ITR 2026 já pode ser declarado e produtor rural tem até 30 de setembro para regularizar imóvel
Proprietários e possuidores de imóveis rurais devem ficar atentos à documentação e aos prazos; atraso pode gerar multa mínima de R$ 50
Prazo para entrega da Declaração do ITR 2026 segue até 30 de setembro; produtores devem organizar documentos e revisar informações do imóvel. Produtores e proprietários de imóveis rurais têm até 30 de setembro para entregar a Declaração do Imposto sobre a Propriedade Territorial Rural, a DITR 2026. O prazo começou em 10 de agosto e alcança pessoas físicas e jurídicas proprietárias, titulares do domínio útil ou possuidoras de imóveis rurais, conforme as regras previstas na legislação. Quem perder a data poderá pagar multa de 1% ao mês-calendário sobre o imposto devido, respeitado o valor mínimo de R$ 50.
A obrigação está regulamentada pela Instrução Normativa RFB nº 2.330/2026 e exige atenção não apenas ao prazo, mas também à documentação do imóvel, às informações sobre uso da terra e às condições de pagamento do tributo.
A orientação para os contribuintes é evitar deixar a declaração para os últimos dias. A antecipação permite revisar dados, corrigir inconsistências e reunir documentos que eventualmente estejam desatualizados.
Para o contador e advogado tributarista José Soares Belido, a organização prévia reduz riscos e evita problemas que podem repercutir em outras operações envolvendo o imóvel rural.

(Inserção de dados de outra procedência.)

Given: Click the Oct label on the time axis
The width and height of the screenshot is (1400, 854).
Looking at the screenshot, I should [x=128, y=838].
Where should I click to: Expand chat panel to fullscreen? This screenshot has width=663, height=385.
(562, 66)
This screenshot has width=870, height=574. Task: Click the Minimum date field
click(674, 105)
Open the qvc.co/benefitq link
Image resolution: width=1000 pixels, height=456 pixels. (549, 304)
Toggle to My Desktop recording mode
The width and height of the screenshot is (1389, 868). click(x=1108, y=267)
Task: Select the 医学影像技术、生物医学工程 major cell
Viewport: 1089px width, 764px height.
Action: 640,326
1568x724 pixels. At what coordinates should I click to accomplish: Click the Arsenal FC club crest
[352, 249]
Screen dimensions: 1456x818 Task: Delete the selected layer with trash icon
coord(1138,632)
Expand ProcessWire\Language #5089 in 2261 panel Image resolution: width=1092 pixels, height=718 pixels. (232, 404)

“Todos os anos vemos produtores que deixam a declaração para a última semana e acabam enfrentando problemas que poderiam ser resolvidos com antecedência. O ITR vai muito além do pagamento de um imposto. Ele mantém a propriedade regular perante a Receita Federal, evita multas e facilita diversas operações importantes para quem vive da atividade rural”, explicou.
Regularidade fiscal interfere na rotina da propriedade
A entrega da DITR não deve ser tratada apenas como uma exigência anual. A situação fiscal do imóvel rural pode interferir em operações como contratação de crédito, participação em programas de incentivo e negociações de compra e venda.
Em determinadas situações, a comprovação da regularidade do ITR é exigida para procedimentos realizados em cartório e para operações que envolvem a transferência da propriedade.
Por isso, manter a declaração em dia reduz o risco de o produtor enfrentar dificuldades justamente quando precisar realizar uma transação ou buscar financiamento.
Segundo Belido, a regularidade fiscal precisa ser incorporada à rotina de administração da propriedade.
“Hoje, a regularidade fiscal faz parte da gestão da propriedade. Um imóvel com pendências pode gerar dificuldades em financiamentos, processos de compra e venda e até em futuras fiscalizações. Quando o produtor se organiza com antecedência, ele protege seu patrimônio e evita gastos desnecessários”, afirmou.
A recomendação é que o contribuinte verifique previamente os dados cadastrais do imóvel e as informações utilizadas na declaração anterior. Mudanças na área, na utilização da terra ou na titularidade precisam ser analisadas antes do envio.
Como fazer a declaração
A DITR 2026 pode ser entregue por meio do serviço digital “Minhas Declarações do ITR”, disponível no portal gov.br, ou pelo Programa Gerador da Declaração ITR 2026, com transmissão pelo Receitanet.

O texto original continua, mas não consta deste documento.